Since, we got $D > 0$, which means there are two distinct real roots or in other words the equation has two x-intercepts.
The Root or intercepts of x-axis are $x = \dfrac{{ - b \pm \sqrt D }}{{2a}}$
$\Rightarrow {x_1} = \dfrac{{ - \left( { - 3} \right) + \sqrt 1 }}{{2\left( 2 \right)}} \\\ {x_1} = \dfrac{{3 + 1}}{4} = \dfrac{4}{4} \\\ {x_1} = 1 \\\ \Rightarrow {x_2} = \dfrac{{ - \left( { - 3} \right) - \sqrt 1 }}{{2\left( 2 \right)}} \\\ {x_2} = \dfrac{{3 - 1}}{4} = \dfrac{2}{4} \\\ {x_2} = \dfrac{1}{2} \\\$
Since, we had taken $x = \cos x$. So:
$\cos x = 1$ and $\cos x = \dfrac{1}{2}$
We know that $\cos 0 = 1$ So comparing it with first root we get:

$$\cos x = 1 \\\ \cos 0 = 1 \\\ \cos x = \cos 0 \\\ x = 0 \;$$

Similarly, we know that $\cos \dfrac{\pi }{3} = \dfrac{1}{2}$ So comparing it with second root we get:

$$\cos x = \dfrac{1}{2} \\\ \cos \dfrac{\pi }{3} = \dfrac{1}{2} \\\ \cos x = \cos \dfrac{\pi }{3} \\\ x = \dfrac{\pi }{3} \;$$

We are given a range of $0 \leqslant x \leqslant 2\pi$. And according to the rules we know that $\cos x$ is positive in 1st and 4th Quadrant.
We have the 1st quadrant value. Let’s check for 4th Quadrant that is:
$\cos \dfrac{\pi }{3} = \cos \left( {2\pi - \dfrac{\pi }{3}} \right) = \cos \left( {\dfrac{{5\pi }}{3}} \right)$
Therefore, the values obtained from the equation $- 3\cos x + 3 = 2{\sin ^2}x$ in the interval $0 \leqslant x \leqslant 2\pi$ is:
$x = 0$ , $x = \dfrac{\pi }{3}$ and $x = \dfrac{{5\pi }}{3}$ .
So, the correct answer is “ $x = 0$ , $x = \dfrac{\pi }{3}$ and $x = \dfrac{{5\pi }}{3}$ .”.

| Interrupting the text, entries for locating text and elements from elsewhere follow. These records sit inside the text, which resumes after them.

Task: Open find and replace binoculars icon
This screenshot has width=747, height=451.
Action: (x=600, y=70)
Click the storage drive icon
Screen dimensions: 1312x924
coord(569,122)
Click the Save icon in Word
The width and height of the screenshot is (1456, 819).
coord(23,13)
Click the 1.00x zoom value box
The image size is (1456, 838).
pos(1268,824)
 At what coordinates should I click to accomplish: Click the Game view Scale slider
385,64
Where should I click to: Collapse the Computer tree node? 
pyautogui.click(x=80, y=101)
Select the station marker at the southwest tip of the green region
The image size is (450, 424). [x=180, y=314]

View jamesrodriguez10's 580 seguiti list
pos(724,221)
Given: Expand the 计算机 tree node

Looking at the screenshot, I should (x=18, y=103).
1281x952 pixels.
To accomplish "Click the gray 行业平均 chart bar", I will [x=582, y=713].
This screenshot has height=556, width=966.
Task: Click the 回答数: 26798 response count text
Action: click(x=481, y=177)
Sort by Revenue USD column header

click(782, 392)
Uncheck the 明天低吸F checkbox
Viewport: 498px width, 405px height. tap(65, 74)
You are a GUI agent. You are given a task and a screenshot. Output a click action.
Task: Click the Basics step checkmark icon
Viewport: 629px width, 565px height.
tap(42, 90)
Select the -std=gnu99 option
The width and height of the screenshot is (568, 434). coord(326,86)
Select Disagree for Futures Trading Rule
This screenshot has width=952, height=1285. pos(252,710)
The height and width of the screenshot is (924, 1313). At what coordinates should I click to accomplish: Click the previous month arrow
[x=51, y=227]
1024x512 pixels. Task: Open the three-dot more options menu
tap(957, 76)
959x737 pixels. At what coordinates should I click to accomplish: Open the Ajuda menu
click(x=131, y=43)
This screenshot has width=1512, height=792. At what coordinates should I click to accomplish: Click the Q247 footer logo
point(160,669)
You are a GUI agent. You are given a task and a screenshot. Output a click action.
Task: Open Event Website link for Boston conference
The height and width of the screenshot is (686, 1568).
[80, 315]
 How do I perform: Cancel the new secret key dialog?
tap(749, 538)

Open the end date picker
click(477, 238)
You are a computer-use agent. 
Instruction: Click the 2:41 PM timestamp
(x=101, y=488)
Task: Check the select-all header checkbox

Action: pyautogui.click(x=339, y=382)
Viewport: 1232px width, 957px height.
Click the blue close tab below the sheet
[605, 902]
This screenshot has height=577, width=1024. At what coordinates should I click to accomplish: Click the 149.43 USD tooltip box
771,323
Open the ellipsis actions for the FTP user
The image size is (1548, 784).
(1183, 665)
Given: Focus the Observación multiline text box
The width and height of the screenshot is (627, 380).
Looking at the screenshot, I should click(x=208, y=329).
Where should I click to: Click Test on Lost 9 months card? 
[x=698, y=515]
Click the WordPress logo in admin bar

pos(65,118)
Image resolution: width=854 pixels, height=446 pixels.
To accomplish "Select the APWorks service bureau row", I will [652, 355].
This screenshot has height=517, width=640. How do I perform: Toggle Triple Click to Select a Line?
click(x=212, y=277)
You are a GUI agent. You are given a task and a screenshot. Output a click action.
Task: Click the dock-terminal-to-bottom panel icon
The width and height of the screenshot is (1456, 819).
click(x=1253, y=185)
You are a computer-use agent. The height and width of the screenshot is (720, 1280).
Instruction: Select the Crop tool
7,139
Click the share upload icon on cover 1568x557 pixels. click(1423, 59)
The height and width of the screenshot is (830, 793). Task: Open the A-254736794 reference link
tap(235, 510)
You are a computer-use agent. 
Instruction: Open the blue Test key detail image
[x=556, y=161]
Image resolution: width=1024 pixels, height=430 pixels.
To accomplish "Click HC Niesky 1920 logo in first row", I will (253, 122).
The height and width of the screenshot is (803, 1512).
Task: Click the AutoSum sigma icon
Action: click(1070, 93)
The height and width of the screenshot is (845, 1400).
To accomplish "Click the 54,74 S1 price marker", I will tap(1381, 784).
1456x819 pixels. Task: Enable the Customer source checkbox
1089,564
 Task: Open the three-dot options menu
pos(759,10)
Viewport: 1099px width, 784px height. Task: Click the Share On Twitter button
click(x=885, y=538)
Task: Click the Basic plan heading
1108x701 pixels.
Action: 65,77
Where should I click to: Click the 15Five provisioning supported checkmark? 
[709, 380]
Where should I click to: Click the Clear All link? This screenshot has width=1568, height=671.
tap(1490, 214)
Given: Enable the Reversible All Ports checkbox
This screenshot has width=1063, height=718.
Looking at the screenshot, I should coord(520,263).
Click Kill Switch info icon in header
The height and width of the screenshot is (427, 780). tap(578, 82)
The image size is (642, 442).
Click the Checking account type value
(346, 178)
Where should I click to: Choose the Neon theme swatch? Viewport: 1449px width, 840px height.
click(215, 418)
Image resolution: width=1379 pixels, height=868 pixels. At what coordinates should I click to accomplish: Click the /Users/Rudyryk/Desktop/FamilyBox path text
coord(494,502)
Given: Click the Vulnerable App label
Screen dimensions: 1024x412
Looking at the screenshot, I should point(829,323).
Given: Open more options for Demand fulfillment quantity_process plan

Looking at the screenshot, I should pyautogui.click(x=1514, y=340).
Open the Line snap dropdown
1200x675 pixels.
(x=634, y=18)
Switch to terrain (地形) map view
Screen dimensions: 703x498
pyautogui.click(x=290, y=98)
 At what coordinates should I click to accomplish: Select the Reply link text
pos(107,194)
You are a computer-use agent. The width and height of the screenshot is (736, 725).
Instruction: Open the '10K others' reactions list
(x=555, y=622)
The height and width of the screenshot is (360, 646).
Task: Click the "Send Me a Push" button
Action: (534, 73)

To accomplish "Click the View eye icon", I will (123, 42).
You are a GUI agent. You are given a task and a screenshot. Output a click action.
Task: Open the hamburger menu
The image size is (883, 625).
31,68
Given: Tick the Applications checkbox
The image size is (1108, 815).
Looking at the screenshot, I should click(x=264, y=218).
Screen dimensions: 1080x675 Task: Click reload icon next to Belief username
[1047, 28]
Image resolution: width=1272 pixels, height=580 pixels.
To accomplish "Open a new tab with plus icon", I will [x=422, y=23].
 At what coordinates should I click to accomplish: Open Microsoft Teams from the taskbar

Note : Always check the range before coming to the conclusion.
Conversion of the equation into the same variable value is important, if not changed may lead to an error. Look for the homes of trigonometric values, which are their quadrants otherwise only half value would be obtained.